TASK OBJECTIVE - Each record should appear again in the response exactly as it does in the original.

EXERCISE DATA -
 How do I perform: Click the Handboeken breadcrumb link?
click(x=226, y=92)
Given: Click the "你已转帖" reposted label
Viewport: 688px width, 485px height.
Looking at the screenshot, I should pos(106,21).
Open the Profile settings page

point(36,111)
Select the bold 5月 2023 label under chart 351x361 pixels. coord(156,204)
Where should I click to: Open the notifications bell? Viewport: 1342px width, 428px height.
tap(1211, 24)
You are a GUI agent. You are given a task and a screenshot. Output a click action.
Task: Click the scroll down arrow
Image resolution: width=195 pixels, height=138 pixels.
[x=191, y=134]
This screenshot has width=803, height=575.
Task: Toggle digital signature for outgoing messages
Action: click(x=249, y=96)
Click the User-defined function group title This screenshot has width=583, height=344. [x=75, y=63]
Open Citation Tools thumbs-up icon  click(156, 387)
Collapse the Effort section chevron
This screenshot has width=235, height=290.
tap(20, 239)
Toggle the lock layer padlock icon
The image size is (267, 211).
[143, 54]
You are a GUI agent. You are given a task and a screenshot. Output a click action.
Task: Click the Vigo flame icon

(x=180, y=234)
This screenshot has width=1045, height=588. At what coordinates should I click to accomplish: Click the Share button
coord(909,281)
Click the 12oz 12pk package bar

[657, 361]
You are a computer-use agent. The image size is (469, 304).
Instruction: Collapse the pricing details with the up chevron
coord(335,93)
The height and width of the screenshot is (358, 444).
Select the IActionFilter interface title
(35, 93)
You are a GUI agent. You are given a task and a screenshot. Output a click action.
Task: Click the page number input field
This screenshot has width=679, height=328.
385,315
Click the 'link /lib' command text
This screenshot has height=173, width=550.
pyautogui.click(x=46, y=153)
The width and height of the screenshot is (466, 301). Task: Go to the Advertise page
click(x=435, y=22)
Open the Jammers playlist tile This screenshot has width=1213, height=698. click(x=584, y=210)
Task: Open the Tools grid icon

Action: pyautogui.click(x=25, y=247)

ANSWER BOX -
 How do I perform: Click the Handboeken breadcrumb link?
click(x=226, y=92)
Given: Click the "你已转帖" reposted label
Viewport: 688px width, 485px height.
Looking at the screenshot, I should pos(106,21).
Open the Profile settings page

point(36,111)
Select the bold 5月 2023 label under chart 351x361 pixels. coord(156,204)
Where should I click to: Open the notifications bell? Viewport: 1342px width, 428px height.
tap(1211, 24)
You are a GUI agent. You are given a task and a screenshot. Output a click action.
Task: Click the scroll down arrow
Image resolution: width=195 pixels, height=138 pixels.
[x=191, y=134]
This screenshot has width=803, height=575.
Task: Toggle digital signature for outgoing messages
Action: click(x=249, y=96)
Click the User-defined function group title This screenshot has width=583, height=344. [x=75, y=63]
Open Citation Tools thumbs-up icon  click(156, 387)
Collapse the Effort section chevron
This screenshot has width=235, height=290.
tap(20, 239)
Toggle the lock layer padlock icon
The image size is (267, 211).
[143, 54]
You are a GUI agent. You are given a task and a screenshot. Output a click action.
Task: Click the Vigo flame icon

(x=180, y=234)
This screenshot has width=1045, height=588. At what coordinates should I click to accomplish: Click the Share button
coord(909,281)
Click the 12oz 12pk package bar

[657, 361]
You are a computer-use agent. The image size is (469, 304).
Instruction: Collapse the pricing details with the up chevron
coord(335,93)
The height and width of the screenshot is (358, 444).
Select the IActionFilter interface title
(35, 93)
You are a GUI agent. You are given a task and a screenshot. Output a click action.
Task: Click the page number input field
This screenshot has width=679, height=328.
385,315
Click the 'link /lib' command text
This screenshot has height=173, width=550.
pyautogui.click(x=46, y=153)
The width and height of the screenshot is (466, 301). Task: Go to the Advertise page
click(x=435, y=22)
Open the Jammers playlist tile This screenshot has width=1213, height=698. click(x=584, y=210)
Task: Open the Tools grid icon

Action: pyautogui.click(x=25, y=247)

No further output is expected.